Never Mind the Bollocks, Here's the Sex Pistols

On the eve of Queen Elizabeth II's funeral it seems like the right time to do Britain's one hit punk wonder, and, well, 45 years later it's still a pretty good album. No matter Malcolm McLaren's manufactured pretentions at the time you can never tell how much they're kidding ("we mean it, man!"), and whether it's playful, puerile or parody the grinning verve never quits, so if its sole enduring legacy is only ever to smash good manners I'm sure they're still proud. Where it's strongest is the music and the snarling (dig the contempt in "Pretty Vacant"), and they get credit for gleefully daring to touch the third rail over and over (abortions, German concentration camps, record companies) in a way no one else was willing to even when sometimes the lyrics let them down.

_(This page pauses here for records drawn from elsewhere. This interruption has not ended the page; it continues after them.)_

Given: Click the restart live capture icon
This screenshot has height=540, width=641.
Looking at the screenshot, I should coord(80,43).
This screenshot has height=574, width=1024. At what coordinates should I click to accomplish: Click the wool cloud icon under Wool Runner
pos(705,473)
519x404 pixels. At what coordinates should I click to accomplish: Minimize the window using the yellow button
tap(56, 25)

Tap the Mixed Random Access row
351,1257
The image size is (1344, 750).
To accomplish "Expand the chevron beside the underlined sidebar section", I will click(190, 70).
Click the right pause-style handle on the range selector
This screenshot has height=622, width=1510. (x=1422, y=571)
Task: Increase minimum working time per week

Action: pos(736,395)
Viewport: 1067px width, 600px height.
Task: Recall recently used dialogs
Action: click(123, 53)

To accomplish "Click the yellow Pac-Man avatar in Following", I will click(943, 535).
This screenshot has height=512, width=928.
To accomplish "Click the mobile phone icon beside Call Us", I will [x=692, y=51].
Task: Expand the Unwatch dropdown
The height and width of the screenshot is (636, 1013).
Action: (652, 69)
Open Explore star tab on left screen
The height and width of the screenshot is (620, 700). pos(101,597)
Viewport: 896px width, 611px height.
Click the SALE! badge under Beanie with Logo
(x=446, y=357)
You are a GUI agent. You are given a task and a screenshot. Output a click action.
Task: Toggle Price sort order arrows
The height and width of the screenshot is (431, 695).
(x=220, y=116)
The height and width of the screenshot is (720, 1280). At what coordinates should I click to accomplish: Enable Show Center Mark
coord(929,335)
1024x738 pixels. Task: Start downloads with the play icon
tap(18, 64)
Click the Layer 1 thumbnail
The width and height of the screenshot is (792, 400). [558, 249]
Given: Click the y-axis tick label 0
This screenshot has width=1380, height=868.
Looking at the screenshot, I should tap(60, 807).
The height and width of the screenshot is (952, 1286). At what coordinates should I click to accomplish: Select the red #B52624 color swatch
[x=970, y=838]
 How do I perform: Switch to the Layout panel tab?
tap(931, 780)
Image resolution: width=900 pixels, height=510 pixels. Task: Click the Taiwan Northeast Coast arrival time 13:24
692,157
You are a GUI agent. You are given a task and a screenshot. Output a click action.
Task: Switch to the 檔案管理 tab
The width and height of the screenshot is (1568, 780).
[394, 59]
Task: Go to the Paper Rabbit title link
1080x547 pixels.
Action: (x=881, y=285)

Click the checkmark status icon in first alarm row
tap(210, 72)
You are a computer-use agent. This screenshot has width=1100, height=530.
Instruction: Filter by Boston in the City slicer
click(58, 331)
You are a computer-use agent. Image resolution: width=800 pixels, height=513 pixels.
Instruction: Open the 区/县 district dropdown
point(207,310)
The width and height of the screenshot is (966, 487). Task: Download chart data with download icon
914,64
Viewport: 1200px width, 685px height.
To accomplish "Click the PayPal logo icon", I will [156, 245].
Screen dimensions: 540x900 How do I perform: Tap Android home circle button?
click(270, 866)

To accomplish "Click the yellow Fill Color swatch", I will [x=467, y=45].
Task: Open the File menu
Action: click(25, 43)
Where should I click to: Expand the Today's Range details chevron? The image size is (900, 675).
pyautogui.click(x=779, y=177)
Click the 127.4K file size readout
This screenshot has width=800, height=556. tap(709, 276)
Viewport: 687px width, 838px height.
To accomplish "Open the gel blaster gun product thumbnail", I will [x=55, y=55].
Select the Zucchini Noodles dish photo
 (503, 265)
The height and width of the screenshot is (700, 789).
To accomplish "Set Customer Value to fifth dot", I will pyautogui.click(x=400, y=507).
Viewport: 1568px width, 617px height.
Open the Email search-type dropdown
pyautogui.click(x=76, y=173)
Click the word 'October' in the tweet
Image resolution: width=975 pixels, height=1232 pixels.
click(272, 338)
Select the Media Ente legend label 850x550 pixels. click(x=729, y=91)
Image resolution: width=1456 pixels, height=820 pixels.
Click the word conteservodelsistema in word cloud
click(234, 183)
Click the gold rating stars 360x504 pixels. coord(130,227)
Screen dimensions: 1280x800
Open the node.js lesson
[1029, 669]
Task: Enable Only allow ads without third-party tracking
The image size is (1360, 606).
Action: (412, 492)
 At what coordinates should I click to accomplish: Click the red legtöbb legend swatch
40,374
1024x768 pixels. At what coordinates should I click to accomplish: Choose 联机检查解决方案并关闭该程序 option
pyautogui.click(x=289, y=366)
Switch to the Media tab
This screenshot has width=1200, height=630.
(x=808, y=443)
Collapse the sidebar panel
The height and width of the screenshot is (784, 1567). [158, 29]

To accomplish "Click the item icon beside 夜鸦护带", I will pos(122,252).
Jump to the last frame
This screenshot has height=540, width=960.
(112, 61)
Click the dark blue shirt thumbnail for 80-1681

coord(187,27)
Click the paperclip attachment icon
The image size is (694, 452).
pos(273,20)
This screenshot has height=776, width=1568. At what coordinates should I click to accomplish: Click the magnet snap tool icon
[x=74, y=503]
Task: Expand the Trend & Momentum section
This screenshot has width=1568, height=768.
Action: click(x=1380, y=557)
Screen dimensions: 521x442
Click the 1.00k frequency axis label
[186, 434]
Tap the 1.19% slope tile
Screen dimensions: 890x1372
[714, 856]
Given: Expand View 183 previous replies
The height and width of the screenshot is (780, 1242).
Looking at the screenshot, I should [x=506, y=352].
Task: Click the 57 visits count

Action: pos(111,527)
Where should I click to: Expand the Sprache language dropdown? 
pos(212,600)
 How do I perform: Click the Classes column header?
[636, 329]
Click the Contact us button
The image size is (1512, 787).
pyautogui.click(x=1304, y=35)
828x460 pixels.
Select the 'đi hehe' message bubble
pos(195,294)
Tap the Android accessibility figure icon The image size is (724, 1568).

I mean, "Anarchy In The U.K." doesn't even rhyme half the time as you scream along to it anyhow. But of course then there's "God Save The Queen," an smirking, caustic anthem of little-r republicanism no reputable republican will play, such that even Johnny "Rotten" Lydon himself bade her Godspeed and said any attempt to cash in on the song would be — wait for it — tasteless. Sorry, Charlie, you'll never get that honour as King! Current reissues throw in a couple B-sides, and they're worth picking up, because that's all the music you're getting out of this band. (Content: F-bombs in "Bodies," S-bomb and epithets in "New York," violent imagery.)